- _Stored records_:
● ● ● ● ● ● ●

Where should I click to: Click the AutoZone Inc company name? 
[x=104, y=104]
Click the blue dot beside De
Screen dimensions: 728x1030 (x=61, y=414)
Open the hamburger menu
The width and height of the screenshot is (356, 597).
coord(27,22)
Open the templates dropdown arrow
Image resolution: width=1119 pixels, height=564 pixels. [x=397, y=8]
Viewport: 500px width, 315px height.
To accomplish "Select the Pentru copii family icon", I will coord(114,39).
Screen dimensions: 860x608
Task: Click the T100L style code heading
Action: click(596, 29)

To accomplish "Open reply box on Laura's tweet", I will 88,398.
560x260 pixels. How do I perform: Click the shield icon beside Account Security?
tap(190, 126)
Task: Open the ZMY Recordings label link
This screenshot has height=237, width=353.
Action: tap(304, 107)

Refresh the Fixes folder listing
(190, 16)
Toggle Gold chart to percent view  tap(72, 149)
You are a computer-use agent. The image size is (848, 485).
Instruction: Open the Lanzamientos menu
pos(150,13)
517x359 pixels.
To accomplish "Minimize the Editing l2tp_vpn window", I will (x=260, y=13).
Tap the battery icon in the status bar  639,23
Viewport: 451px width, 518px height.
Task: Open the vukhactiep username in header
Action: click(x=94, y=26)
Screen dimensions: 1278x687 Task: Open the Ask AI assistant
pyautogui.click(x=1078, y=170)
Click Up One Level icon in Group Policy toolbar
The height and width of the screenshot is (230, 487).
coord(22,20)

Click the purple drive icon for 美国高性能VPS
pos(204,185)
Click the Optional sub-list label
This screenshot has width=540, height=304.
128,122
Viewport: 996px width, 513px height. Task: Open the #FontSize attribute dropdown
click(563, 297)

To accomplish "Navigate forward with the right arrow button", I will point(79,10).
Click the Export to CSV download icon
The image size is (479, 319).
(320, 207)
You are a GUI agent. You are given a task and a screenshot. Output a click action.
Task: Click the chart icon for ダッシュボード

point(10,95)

● ● ● ● ● ● ●

- _WHAT YOU SHOULD DO_: Write out the entries above once more, without altering anything.

- _EXERCISE OUTPUT_:
Where should I click to: Click the AutoZone Inc company name? 
[x=104, y=104]
Click the blue dot beside De
Screen dimensions: 728x1030 (x=61, y=414)
Open the hamburger menu
The width and height of the screenshot is (356, 597).
coord(27,22)
Open the templates dropdown arrow
Image resolution: width=1119 pixels, height=564 pixels. [x=397, y=8]
Viewport: 500px width, 315px height.
To accomplish "Select the Pentru copii family icon", I will coord(114,39).
Screen dimensions: 860x608
Task: Click the T100L style code heading
Action: click(596, 29)

To accomplish "Open reply box on Laura's tweet", I will 88,398.
560x260 pixels. How do I perform: Click the shield icon beside Account Security?
tap(190, 126)
Task: Open the ZMY Recordings label link
This screenshot has height=237, width=353.
Action: tap(304, 107)

Refresh the Fixes folder listing
(190, 16)
Toggle Gold chart to percent view  tap(72, 149)
You are a computer-use agent. The image size is (848, 485).
Instruction: Open the Lanzamientos menu
pos(150,13)
517x359 pixels.
To accomplish "Minimize the Editing l2tp_vpn window", I will (x=260, y=13).
Tap the battery icon in the status bar  639,23
Viewport: 451px width, 518px height.
Task: Open the vukhactiep username in header
Action: click(x=94, y=26)
Screen dimensions: 1278x687 Task: Open the Ask AI assistant
pyautogui.click(x=1078, y=170)
Click Up One Level icon in Group Policy toolbar
The height and width of the screenshot is (230, 487).
coord(22,20)

Click the purple drive icon for 美国高性能VPS
pos(204,185)
Click the Optional sub-list label
This screenshot has width=540, height=304.
128,122
Viewport: 996px width, 513px height. Task: Open the #FontSize attribute dropdown
click(563, 297)

To accomplish "Navigate forward with the right arrow button", I will point(79,10).
Click the Export to CSV download icon
The image size is (479, 319).
(320, 207)
You are a GUI agent. You are given a task and a screenshot. Output a click action.
Task: Click the chart icon for ダッシュボード

point(10,95)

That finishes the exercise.